Pero el hombre desobedeció a Dios y recibió el castigo de la muerte, la cual consiste en la separación temporal del alma y del cuerpo. El alma puede ser feliz sin el cuerpo y lo es en el cielo, pero siempre dice relación al mismo cuerpo que informó y dio vida mientras estaba en la tierra, y un día, por la omnipotencia divina, volverá a unirse a su mismo cuerpo y a darle nueva vida según las propiedades que ella tenga. La misericordia del Padre ha decretado la resurrección de los muertos para ya nunca volver a separarse alma y cuerpo, ni, por lo tanto, volver a morir.

Se tiene miedo a la muerte, porque es contra la naturaleza íntima del hombre creado para la inmortalidad del cielo y porque es un castigo de Dios a la naturaleza, por el pecado de rebeldía y desobediencia de nuestros primeros padres (2).

Naturalmente todos deseamos vivir, pues hemos sido criados para la vida y para la luz, que son preciosísimos efectos de la verdad, y la verdad es la vida y la luz de la inteligencia. Condición nata y como instinto de nuestra naturaleza, es desear la vida perfecta y poseer la verdad. El hombre busca sediento la vida perfecta sin dolencias ni sinsabores, ajena de luchas; busca una vida de luz sin sombras, sin enfermedades ni desvelos; busca un vivir radiante de verdad, sin nube alguna de equivocación ni error. Anhela la vida perfecta y segura sin límites ni ocaso.

Siempre había tenido San Pedro Pascual vehementes ansias de dar su vida a Dios por medio del martirio. Condenado por los moros en Granada, sintió un gozo superior a cuanto había soñado; pero ya inminente la hora de sufrir la muerte por Cristo, se apoderó de su razón un terror tan grande que no se lo explicaba. Acudió por la oración al Señor, y apareciéndosele Jesucristo en la Cruz, le dijo: «Pedro, no te asustes porque la naturaleza haga su oficio. Yo mismo estuve triste hasta la muerte la noche antes de mi pasión, y por tu amor padecí aquella larga agonía.» Con esto cesaron los temores y volvió la alegría más intensa que antes (3). Tan pasajera suele ser la tristeza que atribula al alma guiada por la fe. El sol de la esperanza luce rutilante sin ocaso.

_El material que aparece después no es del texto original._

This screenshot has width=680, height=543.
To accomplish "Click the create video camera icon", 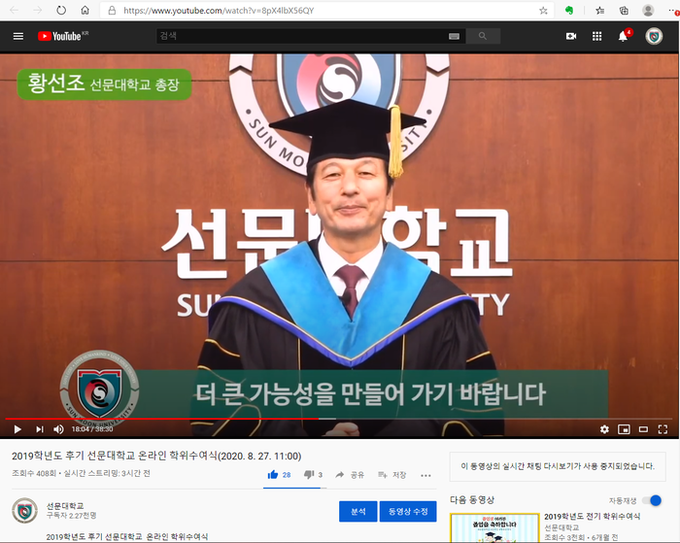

No se destruye el hombre en la muerte ni se aniquila; sólo se separan por un tiempo los dos componentes esenciales de la naturaleza humana, en la hora que el Señor ha prefijado para cada uno de los mortales.

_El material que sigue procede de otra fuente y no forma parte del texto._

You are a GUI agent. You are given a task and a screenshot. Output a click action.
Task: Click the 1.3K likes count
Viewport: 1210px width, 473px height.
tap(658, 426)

El alma, obediente al mandato divino, deja el cuerpo. Dirá la anatomía que vino la muerte por falta de vitalidad en las células y tejidos. Se dirá que la enfermedad, conocida o desconocida, lenta o rápida, la vejez o uno de los múltiples accidentes, causó la muerte. Que el organismo está gastado. Pero llega porque Dios lo dispuso así y en el momento en que lo determinó para cada hombre.

Venturosamente la muerte no destruye, transforma. Se puede decir que es cosecha. En la vida se siembran obras para recoger en la eternidad y se cosechará lo que se sembró.

«Los justos, dice Fray Luis de Granada, no tienen por qué temer la muerte; antes mueren alabando y dando gracias a Dios, por su acabamiento, pues en él acaban sus trabajos y comienza su felicidad» (4).

Con la muerte se siembra la desintegración del cuerpo para recoger vida de inmortalidad en la resurrección.

El cuerpo recogerá, igualmente que el alma, los frutos de sus obras.

No ha querido el Señor que haya hombre alguno −ni aún Jesús, ni su Purísima Madre− que se libre de pagar el tributo de la muerte, paso obligado y necesario para penetrar alegres en la deseada mansión de la Patria celeste (5).

(1) San Pablo, A los Romanos, V, 12; Sabid, 24. San Agustín, De Trinitate, lib. IV, cap. XII.

(2) Santo Tomás de Aquino, Summa. Suplemento; Q. 75-79; Summa contra Gentes, lib. IV, cap. 79. Suárez, De Anima, lib. VI, caps. IX-X.

(3) Año Cristiano, por el P. Juan. Croisset, 24 de octubre.

(4) Guía de Pecadores, por el R. P. Fray Luis de Granada, O.P., lib. I, part. II, cap. XXII, pár. 1.

(5) Oraciones de la recomendación del alma, III.